Ik heb u ook al aangegeven dat het niet alleen belangrijk is om de buitenlandse talenten vandaag versoepeld aan te trekken. Ze moeten ook goed kunnen functioneren in een onderneming en in een samenleving waar ze meerdere jaren en in bepaalde gevallen permanent verblijven. Daarom vind ik het ook belangrijk dat economische migranten zich hier goed kunnen voelen en zich duurzaam kunnen verankeren. Het aanleren van de Nederlandse taal is daarbij absoluut een heel belangrijk element als een stap in die verdere integratie. Ik deel dus ook uw mening dat het leren van Nederlands en het inburgeren tout court in een ideale wereld al zo veel mogelijk vóór de afreis gebeurt. Het verleden leert ons dat men daar niet vroeg genoeg mee kan starten. Deze mening werd ook als principe opgenomen in de beslissing die de Interministeriële Conferentie (IMC) Migratie op 7 juli 2023 al nam. Op basis daarvan moeten we ook de inburgering, zowel voor als na de aankomst van de migrant, verder vormgeven. Juridisch is dat niet zo evident, zoals vaak. Europa is vrij streng wat het opleggen van inburgering betreft. Daarnaast moeten we ook rekening houden met de fraudegevoeligheid van het aanbieden van inburgeringstrajecten in het land van herkomst. Maar ik ben dus wel een voorstander. De pilootprojecten waarover u sprak, zijn wat mij betreft een heel goed begin en moeten als inspiratie dienen voor een volgende regering om daar regelgevend mee aan de slag te gaan. U hebt daarin in mij alvast een bondgenoot.

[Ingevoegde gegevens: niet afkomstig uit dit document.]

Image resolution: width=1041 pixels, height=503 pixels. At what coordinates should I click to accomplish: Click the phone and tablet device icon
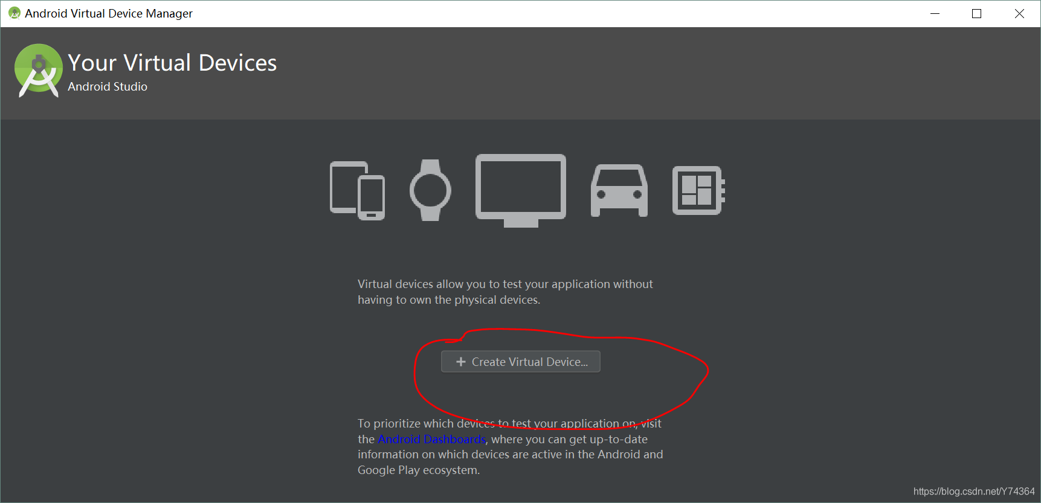pyautogui.click(x=357, y=190)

Mevrouw De Vreese heeft het woord.
Minister, bedankt. Zoals vaak willen we natuurlijk graag dat de zaken sneller gaan. Ik denk dat dat eigen is aan iedereen die hier vandaag in de zaal zit, en waarschijnlijk ook aan u als minister. Dan gaat het over het sneller uitrollen van dat pilootproject naar andere sectoren, over het bekijken waar dat nog een meerwaarde kan hebben. Ik zou dus zeggen: trek hard aan die kar en probeer nu nog stappen vooruit te zetten.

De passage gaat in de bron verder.